* _Problem statement_: Take the lines of the data below from the line containing "At what coordinates should I click to accomplish: Tick" through the line containing "[x=447, y=564]", and write them out again with "Screen dimensions" swapped for "Screen size", leaving everything else unchanged.

----------------------------------------

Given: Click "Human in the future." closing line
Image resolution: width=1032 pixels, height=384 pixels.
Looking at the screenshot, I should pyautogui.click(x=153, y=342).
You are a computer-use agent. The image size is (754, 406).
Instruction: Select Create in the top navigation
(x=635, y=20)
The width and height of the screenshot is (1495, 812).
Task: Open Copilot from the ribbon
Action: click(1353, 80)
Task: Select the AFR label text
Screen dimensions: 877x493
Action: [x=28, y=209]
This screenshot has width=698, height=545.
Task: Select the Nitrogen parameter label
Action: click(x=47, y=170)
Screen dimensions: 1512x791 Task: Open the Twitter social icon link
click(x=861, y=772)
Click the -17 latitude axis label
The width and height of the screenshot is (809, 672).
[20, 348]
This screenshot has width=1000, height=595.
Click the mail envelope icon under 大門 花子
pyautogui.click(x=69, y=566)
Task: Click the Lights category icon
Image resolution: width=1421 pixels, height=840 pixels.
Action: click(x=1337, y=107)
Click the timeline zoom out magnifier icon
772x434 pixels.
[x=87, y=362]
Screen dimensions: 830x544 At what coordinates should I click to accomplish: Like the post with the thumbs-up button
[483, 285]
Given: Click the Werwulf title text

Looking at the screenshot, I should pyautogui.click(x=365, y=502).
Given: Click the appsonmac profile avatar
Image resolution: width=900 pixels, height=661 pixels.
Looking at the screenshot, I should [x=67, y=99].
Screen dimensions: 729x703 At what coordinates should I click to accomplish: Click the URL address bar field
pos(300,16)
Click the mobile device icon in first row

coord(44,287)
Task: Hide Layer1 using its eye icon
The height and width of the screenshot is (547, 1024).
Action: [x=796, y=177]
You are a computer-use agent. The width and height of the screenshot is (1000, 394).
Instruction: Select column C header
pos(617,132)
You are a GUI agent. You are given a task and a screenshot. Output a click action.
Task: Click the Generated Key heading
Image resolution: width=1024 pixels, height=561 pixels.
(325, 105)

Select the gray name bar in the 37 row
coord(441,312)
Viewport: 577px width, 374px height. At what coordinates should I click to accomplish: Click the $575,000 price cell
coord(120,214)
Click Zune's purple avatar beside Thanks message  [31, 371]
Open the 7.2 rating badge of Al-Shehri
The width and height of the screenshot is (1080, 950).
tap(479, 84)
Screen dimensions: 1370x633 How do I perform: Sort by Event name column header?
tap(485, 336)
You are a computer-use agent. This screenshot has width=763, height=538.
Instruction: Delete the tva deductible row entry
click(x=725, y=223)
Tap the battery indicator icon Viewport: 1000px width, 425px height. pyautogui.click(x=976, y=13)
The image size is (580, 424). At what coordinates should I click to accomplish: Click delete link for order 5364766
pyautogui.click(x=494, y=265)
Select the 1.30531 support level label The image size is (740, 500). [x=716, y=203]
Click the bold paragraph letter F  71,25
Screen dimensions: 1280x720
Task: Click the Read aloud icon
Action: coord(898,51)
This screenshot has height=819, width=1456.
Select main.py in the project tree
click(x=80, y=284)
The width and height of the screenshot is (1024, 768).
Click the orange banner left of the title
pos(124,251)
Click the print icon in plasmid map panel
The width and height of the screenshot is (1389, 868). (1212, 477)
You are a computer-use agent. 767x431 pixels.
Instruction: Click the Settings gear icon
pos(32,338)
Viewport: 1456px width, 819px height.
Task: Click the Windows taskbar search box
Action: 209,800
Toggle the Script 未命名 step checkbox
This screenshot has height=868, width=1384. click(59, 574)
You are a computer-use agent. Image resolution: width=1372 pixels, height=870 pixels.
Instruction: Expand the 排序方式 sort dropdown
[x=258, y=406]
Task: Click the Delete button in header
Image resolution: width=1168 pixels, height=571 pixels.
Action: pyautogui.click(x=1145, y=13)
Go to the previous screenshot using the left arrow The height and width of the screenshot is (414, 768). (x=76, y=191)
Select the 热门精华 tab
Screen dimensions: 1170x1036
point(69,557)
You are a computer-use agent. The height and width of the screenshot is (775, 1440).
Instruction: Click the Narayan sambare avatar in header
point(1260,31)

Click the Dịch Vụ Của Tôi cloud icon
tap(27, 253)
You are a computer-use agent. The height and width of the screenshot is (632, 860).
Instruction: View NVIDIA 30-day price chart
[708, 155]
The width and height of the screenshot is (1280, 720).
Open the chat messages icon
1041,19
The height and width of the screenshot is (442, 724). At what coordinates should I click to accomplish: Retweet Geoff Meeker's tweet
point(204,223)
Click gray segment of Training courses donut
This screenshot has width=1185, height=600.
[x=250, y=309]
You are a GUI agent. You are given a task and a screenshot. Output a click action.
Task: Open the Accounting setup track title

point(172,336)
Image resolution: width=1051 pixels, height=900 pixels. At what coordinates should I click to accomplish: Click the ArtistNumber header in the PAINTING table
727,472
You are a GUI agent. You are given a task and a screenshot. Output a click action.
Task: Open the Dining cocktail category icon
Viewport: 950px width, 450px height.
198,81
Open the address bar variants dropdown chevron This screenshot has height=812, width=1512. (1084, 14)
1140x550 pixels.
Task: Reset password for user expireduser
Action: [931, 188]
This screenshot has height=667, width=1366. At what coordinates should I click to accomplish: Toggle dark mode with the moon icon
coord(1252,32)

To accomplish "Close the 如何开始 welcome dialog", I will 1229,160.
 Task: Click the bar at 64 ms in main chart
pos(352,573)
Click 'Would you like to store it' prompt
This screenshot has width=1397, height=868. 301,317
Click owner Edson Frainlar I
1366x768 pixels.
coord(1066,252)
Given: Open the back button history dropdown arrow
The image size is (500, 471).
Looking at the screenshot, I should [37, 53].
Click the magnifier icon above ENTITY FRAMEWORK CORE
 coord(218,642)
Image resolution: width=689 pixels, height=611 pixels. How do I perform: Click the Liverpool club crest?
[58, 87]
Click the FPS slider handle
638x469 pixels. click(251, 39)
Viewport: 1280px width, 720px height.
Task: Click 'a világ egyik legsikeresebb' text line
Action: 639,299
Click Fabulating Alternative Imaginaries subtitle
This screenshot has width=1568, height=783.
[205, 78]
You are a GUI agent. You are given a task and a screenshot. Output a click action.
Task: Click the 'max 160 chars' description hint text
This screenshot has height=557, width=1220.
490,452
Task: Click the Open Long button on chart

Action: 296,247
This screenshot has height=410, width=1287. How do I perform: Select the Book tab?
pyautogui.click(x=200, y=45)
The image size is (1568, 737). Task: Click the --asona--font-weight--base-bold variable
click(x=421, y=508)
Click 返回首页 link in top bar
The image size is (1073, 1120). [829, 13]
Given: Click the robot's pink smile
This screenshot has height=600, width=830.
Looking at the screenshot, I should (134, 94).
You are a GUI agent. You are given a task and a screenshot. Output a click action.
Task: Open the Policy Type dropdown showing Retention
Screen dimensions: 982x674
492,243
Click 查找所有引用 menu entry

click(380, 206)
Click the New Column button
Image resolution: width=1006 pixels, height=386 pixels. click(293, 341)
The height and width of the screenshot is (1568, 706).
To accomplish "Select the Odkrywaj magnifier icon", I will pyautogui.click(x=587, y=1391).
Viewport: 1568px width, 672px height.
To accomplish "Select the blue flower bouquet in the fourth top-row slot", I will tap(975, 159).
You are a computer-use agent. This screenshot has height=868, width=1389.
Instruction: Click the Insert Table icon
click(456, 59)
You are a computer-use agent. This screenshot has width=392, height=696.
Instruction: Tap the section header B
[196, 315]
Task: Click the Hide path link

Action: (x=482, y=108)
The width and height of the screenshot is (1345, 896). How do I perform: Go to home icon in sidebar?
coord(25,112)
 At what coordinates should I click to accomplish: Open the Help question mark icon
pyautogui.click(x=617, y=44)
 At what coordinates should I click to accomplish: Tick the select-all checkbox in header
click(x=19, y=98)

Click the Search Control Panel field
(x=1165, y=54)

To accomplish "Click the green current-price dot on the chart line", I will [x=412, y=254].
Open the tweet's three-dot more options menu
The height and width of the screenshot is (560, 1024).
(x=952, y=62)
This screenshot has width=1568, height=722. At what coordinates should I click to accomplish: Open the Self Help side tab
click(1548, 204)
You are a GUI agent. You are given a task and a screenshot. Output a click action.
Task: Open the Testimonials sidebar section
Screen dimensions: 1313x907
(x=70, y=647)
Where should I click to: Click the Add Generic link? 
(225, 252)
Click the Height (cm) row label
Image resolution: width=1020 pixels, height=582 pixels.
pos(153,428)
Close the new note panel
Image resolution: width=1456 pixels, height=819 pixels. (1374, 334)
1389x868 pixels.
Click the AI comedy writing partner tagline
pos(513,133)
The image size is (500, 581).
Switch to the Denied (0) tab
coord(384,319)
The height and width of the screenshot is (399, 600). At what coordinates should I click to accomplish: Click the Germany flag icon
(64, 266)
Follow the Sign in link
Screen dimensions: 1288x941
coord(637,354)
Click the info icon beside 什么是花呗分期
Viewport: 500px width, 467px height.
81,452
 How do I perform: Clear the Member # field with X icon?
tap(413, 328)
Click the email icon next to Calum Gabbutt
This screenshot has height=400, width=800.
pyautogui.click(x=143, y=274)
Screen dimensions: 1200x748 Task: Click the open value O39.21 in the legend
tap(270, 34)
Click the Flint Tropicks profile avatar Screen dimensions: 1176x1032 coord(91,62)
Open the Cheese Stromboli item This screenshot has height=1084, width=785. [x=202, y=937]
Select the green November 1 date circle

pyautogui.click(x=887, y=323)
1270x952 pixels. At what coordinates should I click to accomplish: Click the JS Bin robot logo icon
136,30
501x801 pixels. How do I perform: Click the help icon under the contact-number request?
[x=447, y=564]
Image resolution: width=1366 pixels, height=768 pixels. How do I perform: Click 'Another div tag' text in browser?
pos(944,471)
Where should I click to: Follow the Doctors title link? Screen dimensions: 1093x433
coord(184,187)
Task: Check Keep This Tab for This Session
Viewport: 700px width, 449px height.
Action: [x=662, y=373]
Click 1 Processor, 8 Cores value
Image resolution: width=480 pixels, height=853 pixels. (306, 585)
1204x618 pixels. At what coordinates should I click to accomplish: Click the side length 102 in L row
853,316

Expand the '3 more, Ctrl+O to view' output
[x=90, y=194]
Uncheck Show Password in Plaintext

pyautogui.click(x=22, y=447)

----------------------------------------

* _Exercise response_:
 At what coordinates should I click to accomplish: Tick the select-all checkbox in header
click(x=19, y=98)

Click the Search Control Panel field
(x=1165, y=54)

To accomplish "Click the green current-price dot on the chart line", I will [x=412, y=254].
Open the tweet's three-dot more options menu
The height and width of the screenshot is (560, 1024).
(x=952, y=62)
This screenshot has width=1568, height=722. At what coordinates should I click to accomplish: Open the Self Help side tab
click(1548, 204)
You are a GUI agent. You are given a task and a screenshot. Output a click action.
Task: Open the Testimonials sidebar section
Screen size: 1313x907
(x=70, y=647)
Where should I click to: Click the Add Generic link? 
(225, 252)
Click the Height (cm) row label
Image resolution: width=1020 pixels, height=582 pixels.
pos(153,428)
Close the new note panel
Image resolution: width=1456 pixels, height=819 pixels. (1374, 334)
1389x868 pixels.
Click the AI comedy writing partner tagline
pos(513,133)
The image size is (500, 581).
Switch to the Denied (0) tab
coord(384,319)
The height and width of the screenshot is (399, 600). At what coordinates should I click to accomplish: Click the Germany flag icon
(64, 266)
Follow the Sign in link
Screen size: 1288x941
coord(637,354)
Click the info icon beside 什么是花呗分期
Viewport: 500px width, 467px height.
81,452
 How do I perform: Clear the Member # field with X icon?
tap(413, 328)
Click the email icon next to Calum Gabbutt
This screenshot has height=400, width=800.
pyautogui.click(x=143, y=274)
Screen size: 1200x748 Task: Click the open value O39.21 in the legend
tap(270, 34)
Click the Flint Tropicks profile avatar Screen size: 1176x1032 coord(91,62)
Open the Cheese Stromboli item This screenshot has height=1084, width=785. [x=202, y=937]
Select the green November 1 date circle

pyautogui.click(x=887, y=323)
1270x952 pixels. At what coordinates should I click to accomplish: Click the JS Bin robot logo icon
136,30
501x801 pixels. How do I perform: Click the help icon under the contact-number request?
[x=447, y=564]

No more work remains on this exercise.